お! 射程が伸びた。火竜の目の前で炸裂した。
射速が遅いせいで避けられてしまった。
「駄目だ」
今は粘着弾の練習だった。射程も射速も変えたら練習にならない。
思い直して射撃練習を繰り返す。
距離と射出角度の関係が大体分かってきた。
「テト、次で仕留める!」
『速度緩めます』
見る見るうちに敵の影が大きくなっていく。同時に炎の塊の直撃を受ける。
「向こうの方が射撃の腕は上かな?」
ライフル持参ならとっくにけりが付いている。
「粘着弾発射ッ!」
ほぼ直線状に弾丸は飛んでいった。というより落ちていった。急上昇して敵より高高度を飛べば、射程も射速もアップする。
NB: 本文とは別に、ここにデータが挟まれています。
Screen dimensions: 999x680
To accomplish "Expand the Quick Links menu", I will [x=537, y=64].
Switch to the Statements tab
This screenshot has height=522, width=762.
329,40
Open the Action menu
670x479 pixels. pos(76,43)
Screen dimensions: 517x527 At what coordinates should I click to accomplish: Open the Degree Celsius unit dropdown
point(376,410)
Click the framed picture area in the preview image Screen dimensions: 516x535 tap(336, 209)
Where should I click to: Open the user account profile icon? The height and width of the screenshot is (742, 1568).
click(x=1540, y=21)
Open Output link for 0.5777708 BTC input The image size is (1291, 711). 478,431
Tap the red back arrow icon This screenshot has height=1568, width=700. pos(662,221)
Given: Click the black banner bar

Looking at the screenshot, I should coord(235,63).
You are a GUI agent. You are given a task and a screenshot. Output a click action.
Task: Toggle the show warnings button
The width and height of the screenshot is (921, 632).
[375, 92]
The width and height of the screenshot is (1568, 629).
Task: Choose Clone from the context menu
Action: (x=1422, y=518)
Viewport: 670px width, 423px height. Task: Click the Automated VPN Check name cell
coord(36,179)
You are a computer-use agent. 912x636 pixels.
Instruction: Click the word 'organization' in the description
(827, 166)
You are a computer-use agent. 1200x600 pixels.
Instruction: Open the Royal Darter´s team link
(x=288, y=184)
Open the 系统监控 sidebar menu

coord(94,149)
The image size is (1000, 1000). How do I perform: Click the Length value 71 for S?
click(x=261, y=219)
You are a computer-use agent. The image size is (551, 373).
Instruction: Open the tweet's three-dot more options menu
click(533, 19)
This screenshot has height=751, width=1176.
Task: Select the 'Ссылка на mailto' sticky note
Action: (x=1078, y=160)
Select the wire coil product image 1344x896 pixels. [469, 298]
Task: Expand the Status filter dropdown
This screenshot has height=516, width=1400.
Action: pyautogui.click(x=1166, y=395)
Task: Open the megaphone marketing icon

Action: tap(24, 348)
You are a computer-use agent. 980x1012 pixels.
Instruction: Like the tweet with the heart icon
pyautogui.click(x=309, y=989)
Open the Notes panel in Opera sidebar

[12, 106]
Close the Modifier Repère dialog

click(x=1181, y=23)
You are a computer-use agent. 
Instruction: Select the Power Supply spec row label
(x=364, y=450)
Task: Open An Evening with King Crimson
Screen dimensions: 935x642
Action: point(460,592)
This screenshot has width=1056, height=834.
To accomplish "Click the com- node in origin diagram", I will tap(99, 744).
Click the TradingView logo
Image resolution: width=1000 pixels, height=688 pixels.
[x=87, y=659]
更に上昇時、敵の機動性は落ちるというものだ。
僕は念のために『魔弾』を装填。
だが、無駄になった。
粘着弾を避けようとして姿勢を変えようとしたところで、弾は炸裂して粘液が火竜に命中した。火竜は数回羽を羽ばたかせると突然姿勢を失い錐揉みしながら落ちていった。
「効果覿面だ」
『追い掛けますか?』
「そうだな。頼む」
僕が操縦席に戻ると、『浮遊魔法陣』が使えるまで船の高度は落ちていた。
フロントガラスに地面の陥没に埋まっている火竜の姿があった。
「死んだか?」
テトは別の地平を見ていた。
身を乗り出して、耳をピンと立てて固まっていた。
「ここ、どこなんですか?」
降り立った場所は密林のど真ん中だった。